Update: "Ethical and Legal Issues in Whole-Genome Sequencing  Is It a Good Idea?" (Podcast) with Mark A. Rothstein, Herbert F. Boehl Chair of Law and Medicine, University of Louisville.

"Why Precipitous, Population-Wide Whole-Genome Sequencing Is Probably Inevitable" (Podcast) with Hank Greely, director of the Center for Law and the Biosciences at Stanford University.

The nation's top scholars and experts in the field of genetics, ethics and the law will explore cutting-edge issues in the field with medical and genetics professionals during a conference at the University of Virginia School of Law on May 22-23.

The third "Genetics, Ethics and the Law" conference will cover a range of topics, including legal and ethical aspects of genomic counseling, reproductive medicine and genetic testing, direct-to-consumer genetic testing, government regulation of genetics, the role of genetics in forensics and related intellectual property issues, among other subjects.

The biennial conference, which the Law School has hosted since its inception in 2009, is sponsored this year by UVA's School of Medicine, the American Society of Human Genetics and the National Society of Genetic Counselors.

"Even if you dig as deep as you can, you will not find in law school curricula a more-evolving, dramatically progressive area of law than that which relates to genetics," said conference founder and organizer Gil Siegal, a University of Virginia law professor who also directs the Center for Health Law and Bioethics at Kiryat Ono College in Israel.

Genetics offers fresh challenges to well-accepted ideas of identity and individual versus societal rights, Siegal said. "There's call for new ideas, new understandings and new resolutions," he said. "There are just too many new topics that need to be discussed [since the last conference two years ago]."

Conference Sponsors

The conference will feature some of the top voices in the field, including Stanford professor Hank Greely, an expert on ethics and prenatal genetic testing; Mark Rothstein, a University of Louisville professor of law and medicine; Susan Wolf, a Minnesota law and medicine professor; UVA professor and medical ethicist James Childress; New York University law professor Erin Murphy; Brenda Finucane, past president of the National Society of Genetic Counselors; and Lawrence Silverman, UVA's director of the Molecular Diagnostic Laboratory and the Davis Immunology Laboratory.
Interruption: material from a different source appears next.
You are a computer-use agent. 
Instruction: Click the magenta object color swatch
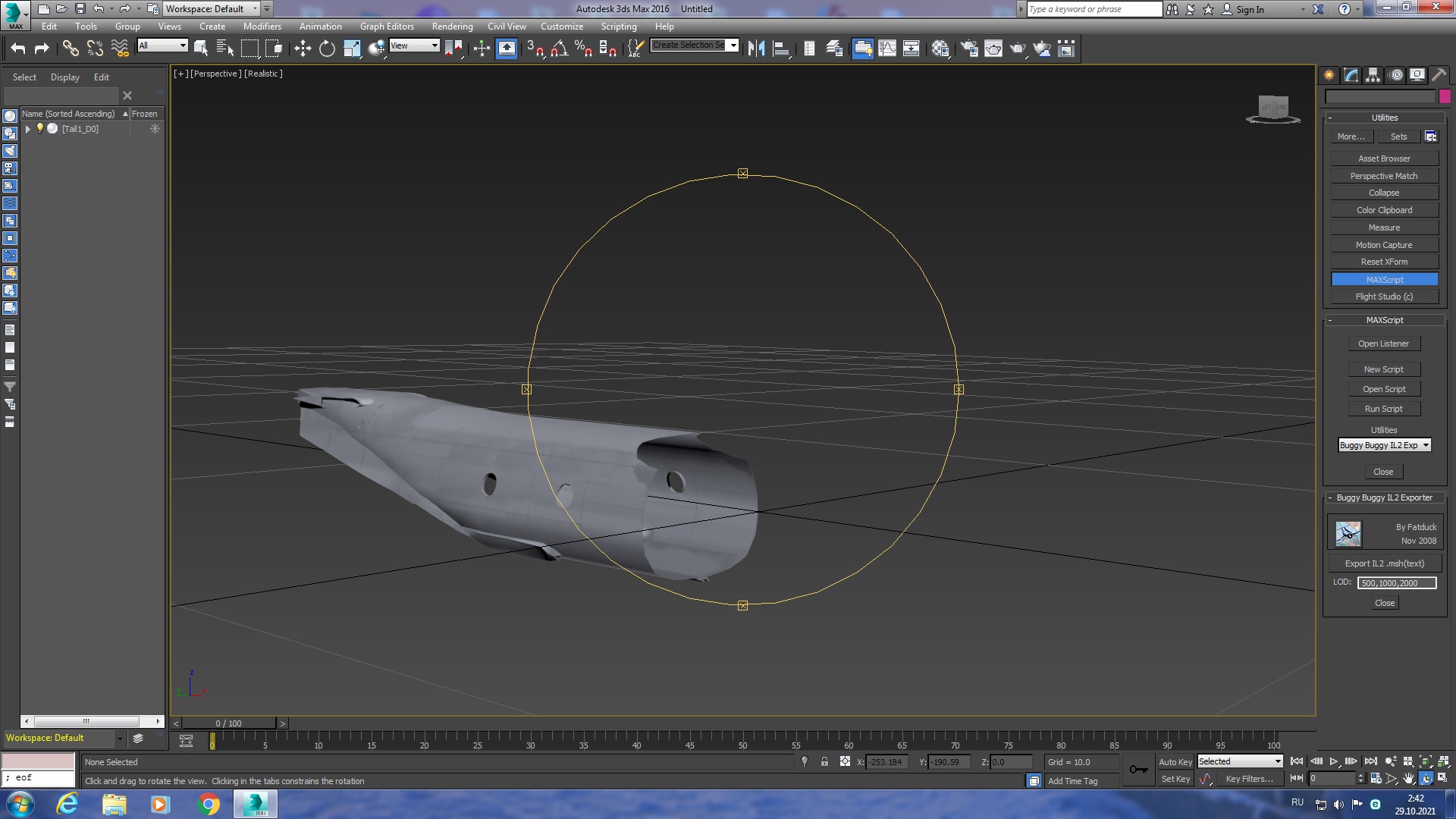(x=1445, y=96)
UVA professor Steve Rich, director of the University's Center for Public Health Genomics, will discuss the National Heart, Lung and Blood Institute's Exome Sequencing Project during the conference's keynote address on May 22. The project, in which UVA's Health System is a participant, is studying a collection of more than 200,000 people to better understand the genetic underpinnings of heart, lung and blood disorders.

"The people that will come here are the people who are shaping the way the law in this country has been moving forward," said Siegal, who said it was important that professionals would be learning from legal experts. "Legal knowledge should be accessible to professionals."

Genetic testing is opening up to the masses, Siegal noted, now that genetic tests are being marketed directly to consumers for as little as $99, raising a host of ethical concerns.

"There are a lot of issues involved in how much information should be accessible without a mediator," Siegal said. "How do you make sure that the information is valid? I'm going to give you a test that will tell you how good you will be in basketball — so is it reliable, is it something the FDA should regulate, how do you make sure that poor people can have access to those services, and so on."

Patenting genes is another hot issue the conference will cover, he said.

"On the one hand we want the innovation to grow, so R&D investment should be paid back, but patenting nature is extremely problematic," he said.

Reproductive medicine in particular is facing a wave of change and scrutiny as highly detailed prenatal genetic testing grows more widely used.

"Everything we're saying now in genetics will have a direct effect on the abortion debate," he said.

Siegal said both the professionals who participate and the academics who lecture at the conference learn from the experience.

"It's a place where professionals can engage and ask real-life questions. It's important to me that it's a hands-on conference," he said. On the other side, participating scholars "get feedback from professionals, and that changes the way you come to terms with your legal and ethical understanding."

Participants from the Law School include Professor Lois Shepherd, who will discuss applying bioethical concepts to genetics and genomics (the study of genomes of organisms); Richard Bonnie, director of the Institute of Law, Psychiatry and Public Policy and a professor of law, medicine and public policy; and Professor Margaret Foster Riley, who will discuss FDA regulations of genetic testing and direct-to-consumer genomics.

In a follow-up workshop on May 23-24 after the conference, top academics will present and discuss related legal scholarship on genetics and ethics.

"We will dive deeply into the legal scholarship," Siegal said. "The top legal academics will present lengthy, in-depth papers on cutting-edge issues in genetics, genomics, and society and law, and respond to their peers reflections."

 

Founded in 1819, the University of Virginia School of Law is the second-oldest continuously operating law school in the nation. Consistently ranked among the top law schools, Virginia is a world-renowned training ground for distinguished lawyers and public servants, instilling in them a commitment to leadership, integrity and community service.